It's cool because the registers are all in RAM, with a "workspace pointer" on the CPU pointing at where they are. This is slow, but a context switch is just changing that pointer.
It's not all that slow as a concept at that time when RAM speeds were as fast as CPU speeds. I think it's just that TI's implementation of the concept in that particular cost-optimised home computer was pretty bad -- the actual registers were in 256 bytes of fast static RAM, but the rest of the system memory (both ROM and RAM) was accessed very inefficiently, not only 1 bytes at a time on a 16 bit machine, but also with something like 4 wait states for every byte.
The 6502 is not very different with a very small number of registers and Zero Page being used for most of what a modern machine would use registers for. For example (unlike the Z80) there is no register-to-register add or subtract or compare -- you can only add/sub/cmp/and/or/xor a memory location to the accumulator. Also, pointers can only be done using a pair of adjacent Zero Page locations.
As long as you were using data in those in-RAM registers the TI-99/4 was around four times faster than a 1 MHz 6502 for 16 bit arithmetic -- and with a single 2-byte instruction doing what needed 7 instructions and 13 bytes of code on 6502 -- and it was also twice as fast on 8 bit arithmetic.
It was just the cheap-ass main memory (and I/O) implementation that crippled it.
Yep, but it lacks a MMU so memory protection and paging are going to require a lot of work. I think the only reason this is feasible at all is they're running the OS out of a ROM cartridge.
Well, it has 256 bytes of RAM which is basically a really big register file, and everything else goes in the 16kb of "video RAM" which you can read and write by poking at I/O registers. So it is not easy to program.
It's arguably the only 8-bit computer which has a really different architecture from the others. You could otherwise imagine pulling the SID chip off a C-64 and putting it on a TRS-80 Color Computer etc.

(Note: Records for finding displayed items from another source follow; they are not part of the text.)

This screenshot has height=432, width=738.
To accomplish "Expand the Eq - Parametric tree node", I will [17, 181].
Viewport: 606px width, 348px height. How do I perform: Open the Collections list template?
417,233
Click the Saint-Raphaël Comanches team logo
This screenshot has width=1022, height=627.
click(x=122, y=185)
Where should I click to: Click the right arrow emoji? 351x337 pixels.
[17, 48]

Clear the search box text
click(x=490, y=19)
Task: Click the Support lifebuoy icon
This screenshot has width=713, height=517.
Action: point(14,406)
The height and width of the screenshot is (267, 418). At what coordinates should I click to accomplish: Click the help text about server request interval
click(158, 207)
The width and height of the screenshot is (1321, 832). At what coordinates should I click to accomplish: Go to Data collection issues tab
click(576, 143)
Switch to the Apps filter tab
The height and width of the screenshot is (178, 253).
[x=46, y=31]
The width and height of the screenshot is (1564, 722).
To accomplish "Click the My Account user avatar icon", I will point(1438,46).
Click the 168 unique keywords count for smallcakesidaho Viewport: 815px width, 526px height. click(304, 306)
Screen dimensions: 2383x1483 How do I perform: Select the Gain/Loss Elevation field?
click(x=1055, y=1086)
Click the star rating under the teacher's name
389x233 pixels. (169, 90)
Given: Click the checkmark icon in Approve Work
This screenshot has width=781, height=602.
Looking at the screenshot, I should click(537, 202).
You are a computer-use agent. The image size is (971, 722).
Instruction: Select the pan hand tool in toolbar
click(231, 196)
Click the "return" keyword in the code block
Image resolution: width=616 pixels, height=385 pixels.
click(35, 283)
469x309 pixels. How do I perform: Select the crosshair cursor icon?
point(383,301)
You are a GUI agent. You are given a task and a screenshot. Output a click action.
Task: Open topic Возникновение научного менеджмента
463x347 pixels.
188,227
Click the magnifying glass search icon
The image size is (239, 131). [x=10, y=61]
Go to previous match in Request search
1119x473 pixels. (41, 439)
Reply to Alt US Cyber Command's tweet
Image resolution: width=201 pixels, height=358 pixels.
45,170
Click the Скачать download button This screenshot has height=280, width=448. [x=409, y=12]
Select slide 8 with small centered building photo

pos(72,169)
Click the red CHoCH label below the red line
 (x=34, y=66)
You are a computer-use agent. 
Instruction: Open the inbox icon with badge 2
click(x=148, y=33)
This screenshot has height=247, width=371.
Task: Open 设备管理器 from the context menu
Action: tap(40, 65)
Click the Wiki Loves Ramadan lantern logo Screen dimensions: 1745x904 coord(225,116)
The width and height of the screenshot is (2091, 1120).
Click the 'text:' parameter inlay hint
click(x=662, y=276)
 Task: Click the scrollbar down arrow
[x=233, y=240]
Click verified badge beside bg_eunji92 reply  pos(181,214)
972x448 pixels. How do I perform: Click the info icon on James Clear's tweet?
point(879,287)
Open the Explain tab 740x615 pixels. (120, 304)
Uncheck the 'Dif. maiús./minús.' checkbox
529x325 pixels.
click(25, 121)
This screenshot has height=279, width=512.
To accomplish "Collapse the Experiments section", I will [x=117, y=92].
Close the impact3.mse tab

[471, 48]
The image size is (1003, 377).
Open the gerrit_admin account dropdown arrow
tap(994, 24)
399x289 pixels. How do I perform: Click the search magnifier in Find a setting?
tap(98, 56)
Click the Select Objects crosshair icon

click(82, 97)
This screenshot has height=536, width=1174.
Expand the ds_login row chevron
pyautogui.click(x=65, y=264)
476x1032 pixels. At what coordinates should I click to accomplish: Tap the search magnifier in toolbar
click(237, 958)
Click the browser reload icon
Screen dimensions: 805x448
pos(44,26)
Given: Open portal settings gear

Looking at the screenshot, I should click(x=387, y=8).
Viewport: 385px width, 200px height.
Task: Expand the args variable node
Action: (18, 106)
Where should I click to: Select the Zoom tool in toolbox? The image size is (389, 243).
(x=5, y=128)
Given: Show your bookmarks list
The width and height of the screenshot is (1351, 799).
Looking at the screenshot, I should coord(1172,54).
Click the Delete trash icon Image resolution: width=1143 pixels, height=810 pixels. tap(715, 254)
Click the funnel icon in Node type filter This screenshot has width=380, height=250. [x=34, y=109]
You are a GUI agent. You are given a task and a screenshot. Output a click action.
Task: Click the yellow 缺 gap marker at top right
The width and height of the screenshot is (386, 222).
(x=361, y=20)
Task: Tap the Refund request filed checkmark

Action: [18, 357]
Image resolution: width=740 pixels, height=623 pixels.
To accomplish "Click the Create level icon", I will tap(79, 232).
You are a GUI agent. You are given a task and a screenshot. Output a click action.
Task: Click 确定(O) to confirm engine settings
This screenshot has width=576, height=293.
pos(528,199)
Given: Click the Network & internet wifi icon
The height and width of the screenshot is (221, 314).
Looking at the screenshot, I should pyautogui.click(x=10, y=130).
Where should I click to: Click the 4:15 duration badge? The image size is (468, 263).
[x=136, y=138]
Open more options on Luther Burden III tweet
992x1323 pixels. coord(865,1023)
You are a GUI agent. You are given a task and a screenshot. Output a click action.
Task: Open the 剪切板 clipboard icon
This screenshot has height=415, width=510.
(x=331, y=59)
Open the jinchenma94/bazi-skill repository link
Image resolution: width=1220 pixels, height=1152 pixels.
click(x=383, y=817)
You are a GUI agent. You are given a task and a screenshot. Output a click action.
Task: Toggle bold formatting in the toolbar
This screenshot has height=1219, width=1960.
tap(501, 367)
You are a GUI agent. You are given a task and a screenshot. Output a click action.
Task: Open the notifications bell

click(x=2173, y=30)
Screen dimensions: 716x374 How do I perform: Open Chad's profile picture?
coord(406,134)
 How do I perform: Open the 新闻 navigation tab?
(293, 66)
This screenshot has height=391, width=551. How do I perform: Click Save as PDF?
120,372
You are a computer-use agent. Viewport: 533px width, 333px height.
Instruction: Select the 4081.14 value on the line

Sharing the main RAM with video was a weak point in computers of that time period because the video system stole many of the memory access cycles. Some recent retrocomputers that revisit that period like
https://www.c64-wiki.com/wiki/Commander_X16
have a full-size memory bank and a video RAM memory bank which is accessed through a port which can be pretty efficient because you can auto-incremement the address register and just write 1 byte to the port to write 1 byte to video RAM and repeat.